Nvidia SATA hangups with newer FC5 test kernel

Jonathan Berry berryja at gmail.com
Thu Mar 16 19:48:22 UTC 2006

On 3/16/06, Calvin Dodge <caldodge at gmail.com> wrote:
> On 3/16/06, Jonathan Berry <berryja at gmail.com> wrote:
> > Works fine in 64-bit ; ).  For me at least.  It's not the exact same
> > motherboard, but I have an nForce4 chipset.  What problems did you
> > have with 64-bit FC4?
> First, an Emachines system with the ATI chipset (this machine is some
> distance away today, so I can't give you more info).
> The clock ran at double the normal rate. Turning off APIC solved that
> problem, but not the random lockups.

Gag.  ATI X200 chipset or similar?  That one seems to be pervasive in
the name-brand sector for some reason.  Yes, I have seen those
complaints before.  I think this is a hardware issue.  Or at least an
issue of the software and hardware not agreeing on something.

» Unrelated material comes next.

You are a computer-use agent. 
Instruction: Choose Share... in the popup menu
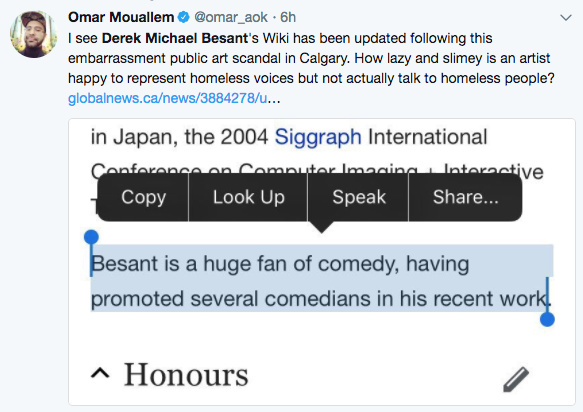tap(465, 197)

> Second, an Asus K8N-E homebrew system (replaced dead Athlon Socket A
> board).  This one would run fine for a few days, then lockup with
> messages that _seemed_ to be related to i2c activity.
> That system DID use one ATrpms module - the stock sk98lin module
> didn't work with the PCI-X NIC we installed. So it's possible the
> fault was with that module.

PCI-X?  Then this is a server class board and different from my
desktop class nForce4.  I guess I can't help you much, then.

> I tried disabling lm_sensors, turning off APIC, and disabling "Cool 'n
> Quiet" in the BIOS. Nothing worked.
> In desperation I finally saved the config info, then installed 32-bit
> FC4. The system has been stable ever since.
> I know people have been successfully running Opterons for some time.
> My suspicion is that not all the kinks have been worked out of the
> 64-bit kernel (or, perhaps, chipset drivers), and those kinks pop up
> on certain hardware.
> I'm not a kernel progammer, so take my suspicion with a bag of salt.

There's no telling, I guess.  There is likely an issue in some driver
somewhere.  It's mostly the same code, as far as I know.  It seems
software will never be perfect, and when it comes to interacting with
hardware, things get even more interesting.